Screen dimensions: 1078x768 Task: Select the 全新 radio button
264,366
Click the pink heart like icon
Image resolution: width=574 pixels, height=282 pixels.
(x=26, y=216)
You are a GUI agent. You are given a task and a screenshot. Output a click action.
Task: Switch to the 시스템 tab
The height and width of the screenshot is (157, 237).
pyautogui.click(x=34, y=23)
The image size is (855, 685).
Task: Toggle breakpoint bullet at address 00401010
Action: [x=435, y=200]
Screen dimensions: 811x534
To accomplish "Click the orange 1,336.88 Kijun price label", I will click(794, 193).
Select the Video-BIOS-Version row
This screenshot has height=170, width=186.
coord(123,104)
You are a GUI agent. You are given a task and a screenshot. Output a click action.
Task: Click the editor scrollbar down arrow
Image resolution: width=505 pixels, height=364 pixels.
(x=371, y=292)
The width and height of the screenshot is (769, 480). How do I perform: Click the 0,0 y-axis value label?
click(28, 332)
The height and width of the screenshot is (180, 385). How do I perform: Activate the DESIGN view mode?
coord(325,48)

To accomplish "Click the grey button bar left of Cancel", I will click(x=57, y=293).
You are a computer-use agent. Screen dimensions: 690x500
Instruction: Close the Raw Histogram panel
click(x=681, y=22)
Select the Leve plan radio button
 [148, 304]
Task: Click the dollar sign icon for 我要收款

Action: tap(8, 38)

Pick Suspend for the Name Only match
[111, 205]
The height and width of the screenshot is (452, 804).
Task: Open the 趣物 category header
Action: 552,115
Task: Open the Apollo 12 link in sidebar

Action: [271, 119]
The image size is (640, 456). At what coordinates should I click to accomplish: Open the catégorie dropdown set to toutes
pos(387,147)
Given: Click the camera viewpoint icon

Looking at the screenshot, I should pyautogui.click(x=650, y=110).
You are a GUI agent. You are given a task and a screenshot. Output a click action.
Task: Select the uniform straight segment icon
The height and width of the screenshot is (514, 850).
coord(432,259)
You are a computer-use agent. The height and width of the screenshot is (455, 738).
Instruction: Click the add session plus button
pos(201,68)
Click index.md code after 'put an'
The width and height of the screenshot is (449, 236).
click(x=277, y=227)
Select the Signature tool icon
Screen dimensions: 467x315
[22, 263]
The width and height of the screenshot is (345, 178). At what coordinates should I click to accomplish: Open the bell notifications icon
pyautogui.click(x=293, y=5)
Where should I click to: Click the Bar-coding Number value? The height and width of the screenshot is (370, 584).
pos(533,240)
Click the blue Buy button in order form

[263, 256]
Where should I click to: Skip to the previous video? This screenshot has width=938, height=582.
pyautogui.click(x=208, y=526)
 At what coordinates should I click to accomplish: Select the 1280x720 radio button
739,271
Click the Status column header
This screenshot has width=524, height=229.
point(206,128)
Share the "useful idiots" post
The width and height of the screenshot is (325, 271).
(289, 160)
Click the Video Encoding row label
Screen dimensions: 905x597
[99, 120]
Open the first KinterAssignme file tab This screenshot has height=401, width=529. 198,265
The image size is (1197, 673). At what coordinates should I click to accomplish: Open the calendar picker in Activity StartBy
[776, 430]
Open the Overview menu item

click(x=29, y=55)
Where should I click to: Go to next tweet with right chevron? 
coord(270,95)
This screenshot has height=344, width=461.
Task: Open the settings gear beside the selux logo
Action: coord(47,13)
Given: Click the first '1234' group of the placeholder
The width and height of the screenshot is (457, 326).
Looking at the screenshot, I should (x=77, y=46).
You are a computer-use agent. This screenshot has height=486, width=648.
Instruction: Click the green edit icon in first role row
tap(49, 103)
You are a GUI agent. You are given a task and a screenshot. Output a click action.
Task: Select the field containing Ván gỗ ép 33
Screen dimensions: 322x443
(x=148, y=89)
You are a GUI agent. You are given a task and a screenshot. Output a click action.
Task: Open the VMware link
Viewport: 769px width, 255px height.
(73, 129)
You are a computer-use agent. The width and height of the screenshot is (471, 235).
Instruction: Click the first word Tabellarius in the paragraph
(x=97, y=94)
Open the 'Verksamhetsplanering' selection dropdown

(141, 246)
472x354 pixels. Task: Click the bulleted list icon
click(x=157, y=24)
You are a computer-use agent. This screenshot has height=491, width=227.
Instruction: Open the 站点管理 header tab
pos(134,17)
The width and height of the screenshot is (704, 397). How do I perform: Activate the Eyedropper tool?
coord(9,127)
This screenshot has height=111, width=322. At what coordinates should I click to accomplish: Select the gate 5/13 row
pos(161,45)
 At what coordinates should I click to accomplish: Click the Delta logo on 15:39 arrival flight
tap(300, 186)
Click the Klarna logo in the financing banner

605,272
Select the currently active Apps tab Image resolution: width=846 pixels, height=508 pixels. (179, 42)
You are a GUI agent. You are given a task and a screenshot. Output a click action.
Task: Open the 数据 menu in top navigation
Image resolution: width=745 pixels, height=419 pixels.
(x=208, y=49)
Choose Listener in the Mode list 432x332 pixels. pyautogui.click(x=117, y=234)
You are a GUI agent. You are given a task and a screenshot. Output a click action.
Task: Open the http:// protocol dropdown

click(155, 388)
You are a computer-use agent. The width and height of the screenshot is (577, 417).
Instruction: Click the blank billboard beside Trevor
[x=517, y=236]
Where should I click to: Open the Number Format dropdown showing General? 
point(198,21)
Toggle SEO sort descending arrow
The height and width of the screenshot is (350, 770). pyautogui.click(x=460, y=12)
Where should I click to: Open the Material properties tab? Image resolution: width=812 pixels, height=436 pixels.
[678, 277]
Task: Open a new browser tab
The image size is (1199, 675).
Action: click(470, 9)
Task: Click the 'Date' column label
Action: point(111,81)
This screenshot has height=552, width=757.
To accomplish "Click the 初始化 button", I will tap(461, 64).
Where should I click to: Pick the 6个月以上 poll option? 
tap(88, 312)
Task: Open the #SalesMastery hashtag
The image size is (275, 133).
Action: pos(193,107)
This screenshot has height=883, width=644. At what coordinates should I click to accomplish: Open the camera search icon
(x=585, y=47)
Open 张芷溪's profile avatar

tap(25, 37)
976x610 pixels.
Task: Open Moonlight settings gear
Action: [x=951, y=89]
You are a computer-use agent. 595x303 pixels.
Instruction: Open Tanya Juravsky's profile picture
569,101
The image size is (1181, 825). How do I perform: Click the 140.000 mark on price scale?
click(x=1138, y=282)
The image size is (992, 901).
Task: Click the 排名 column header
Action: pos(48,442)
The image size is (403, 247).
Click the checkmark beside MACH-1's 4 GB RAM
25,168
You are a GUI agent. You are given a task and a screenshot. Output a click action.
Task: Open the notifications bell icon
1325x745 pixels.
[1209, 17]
★ ★ ★ ★
_Exercise details_
Line by line, please reproduce the records exactly.

_Result of this exercise_
Screen dimensions: 1078x768 Task: Select the 全新 radio button
264,366
Click the pink heart like icon
Image resolution: width=574 pixels, height=282 pixels.
(x=26, y=216)
You are a GUI agent. You are given a task and a screenshot. Output a click action.
Task: Switch to the 시스템 tab
The height and width of the screenshot is (157, 237).
pyautogui.click(x=34, y=23)
The image size is (855, 685).
Task: Toggle breakpoint bullet at address 00401010
Action: [x=435, y=200]
Screen dimensions: 811x534
To accomplish "Click the orange 1,336.88 Kijun price label", I will click(794, 193).
Select the Video-BIOS-Version row
This screenshot has height=170, width=186.
coord(123,104)
You are a GUI agent. You are given a task and a screenshot. Output a click action.
Task: Click the editor scrollbar down arrow
Image resolution: width=505 pixels, height=364 pixels.
(x=371, y=292)
The width and height of the screenshot is (769, 480). How do I perform: Click the 0,0 y-axis value label?
click(28, 332)
The height and width of the screenshot is (180, 385). How do I perform: Activate the DESIGN view mode?
coord(325,48)

To accomplish "Click the grey button bar left of Cancel", I will click(x=57, y=293).
You are a computer-use agent. Screen dimensions: 690x500
Instruction: Close the Raw Histogram panel
click(x=681, y=22)
Select the Leve plan radio button
 [148, 304]
Task: Click the dollar sign icon for 我要收款

Action: tap(8, 38)

Pick Suspend for the Name Only match
[111, 205]
The height and width of the screenshot is (452, 804).
Task: Open the 趣物 category header
Action: 552,115
Task: Open the Apollo 12 link in sidebar

Action: [271, 119]
The image size is (640, 456). At what coordinates should I click to accomplish: Open the catégorie dropdown set to toutes
pos(387,147)
Given: Click the camera viewpoint icon

Looking at the screenshot, I should pyautogui.click(x=650, y=110).
You are a GUI agent. You are given a task and a screenshot. Output a click action.
Task: Select the uniform straight segment icon
The height and width of the screenshot is (514, 850).
coord(432,259)
You are a computer-use agent. The height and width of the screenshot is (455, 738).
Instruction: Click the add session plus button
pos(201,68)
Click index.md code after 'put an'
The width and height of the screenshot is (449, 236).
click(x=277, y=227)
Select the Signature tool icon
Screen dimensions: 467x315
[22, 263]
The width and height of the screenshot is (345, 178). At what coordinates should I click to accomplish: Open the bell notifications icon
pyautogui.click(x=293, y=5)
Where should I click to: Click the Bar-coding Number value? The height and width of the screenshot is (370, 584).
pos(533,240)
Click the blue Buy button in order form

[263, 256]
Where should I click to: Skip to the previous video? This screenshot has width=938, height=582.
pyautogui.click(x=208, y=526)
 At what coordinates should I click to accomplish: Select the 1280x720 radio button
739,271
Click the Status column header
This screenshot has width=524, height=229.
point(206,128)
Share the "useful idiots" post
The width and height of the screenshot is (325, 271).
(289, 160)
Click the Video Encoding row label
Screen dimensions: 905x597
[99, 120]
Open the first KinterAssignme file tab This screenshot has height=401, width=529. 198,265
The image size is (1197, 673). At what coordinates should I click to accomplish: Open the calendar picker in Activity StartBy
[776, 430]
Open the Overview menu item

click(x=29, y=55)
Where should I click to: Go to next tweet with right chevron? 
coord(270,95)
This screenshot has height=344, width=461.
Task: Open the settings gear beside the selux logo
Action: coord(47,13)
Given: Click the first '1234' group of the placeholder
The width and height of the screenshot is (457, 326).
Looking at the screenshot, I should (x=77, y=46).
You are a computer-use agent. This screenshot has height=486, width=648.
Instruction: Click the green edit icon in first role row
tap(49, 103)
You are a GUI agent. You are given a task and a screenshot. Output a click action.
Task: Select the field containing Ván gỗ ép 33
Screen dimensions: 322x443
(x=148, y=89)
You are a GUI agent. You are given a task and a screenshot. Output a click action.
Task: Open the VMware link
Viewport: 769px width, 255px height.
(73, 129)
You are a computer-use agent. The width and height of the screenshot is (471, 235).
Instruction: Click the first word Tabellarius in the paragraph
(x=97, y=94)
Open the 'Verksamhetsplanering' selection dropdown

(141, 246)
472x354 pixels. Task: Click the bulleted list icon
click(x=157, y=24)
You are a computer-use agent. This screenshot has height=491, width=227.
Instruction: Open the 站点管理 header tab
pos(134,17)
The width and height of the screenshot is (704, 397). How do I perform: Activate the Eyedropper tool?
coord(9,127)
This screenshot has height=111, width=322. At what coordinates should I click to accomplish: Select the gate 5/13 row
pos(161,45)
 At what coordinates should I click to accomplish: Click the Delta logo on 15:39 arrival flight
tap(300, 186)
Click the Klarna logo in the financing banner

605,272
Select the currently active Apps tab Image resolution: width=846 pixels, height=508 pixels. (179, 42)
You are a GUI agent. You are given a task and a screenshot. Output a click action.
Task: Open the 数据 menu in top navigation
Image resolution: width=745 pixels, height=419 pixels.
(x=208, y=49)
Choose Listener in the Mode list 432x332 pixels. pyautogui.click(x=117, y=234)
You are a GUI agent. You are given a task and a screenshot. Output a click action.
Task: Open the http:// protocol dropdown

click(155, 388)
You are a computer-use agent. The width and height of the screenshot is (577, 417).
Instruction: Click the blank billboard beside Trevor
[x=517, y=236]
Where should I click to: Open the Number Format dropdown showing General? 
point(198,21)
Toggle SEO sort descending arrow
The height and width of the screenshot is (350, 770). pyautogui.click(x=460, y=12)
Where should I click to: Open the Material properties tab? Image resolution: width=812 pixels, height=436 pixels.
[678, 277]
Task: Open a new browser tab
The image size is (1199, 675).
Action: click(470, 9)
Task: Click the 'Date' column label
Action: point(111,81)
This screenshot has height=552, width=757.
To accomplish "Click the 初始化 button", I will tap(461, 64).
Where should I click to: Pick the 6个月以上 poll option? 
tap(88, 312)
Task: Open the #SalesMastery hashtag
The image size is (275, 133).
Action: pos(193,107)
This screenshot has height=883, width=644. At what coordinates should I click to accomplish: Open the camera search icon
(x=585, y=47)
Open 张芷溪's profile avatar

tap(25, 37)
976x610 pixels.
Task: Open Moonlight settings gear
Action: [x=951, y=89]
You are a computer-use agent. 595x303 pixels.
Instruction: Open Tanya Juravsky's profile picture
569,101
The image size is (1181, 825). How do I perform: Click the 140.000 mark on price scale?
click(x=1138, y=282)
The image size is (992, 901).
Task: Click the 排名 column header
Action: pos(48,442)
The image size is (403, 247).
Click the checkmark beside MACH-1's 4 GB RAM
25,168
You are a GUI agent. You are given a task and a screenshot. Output a click action.
Task: Open the notifications bell icon
1325x745 pixels.
[1209, 17]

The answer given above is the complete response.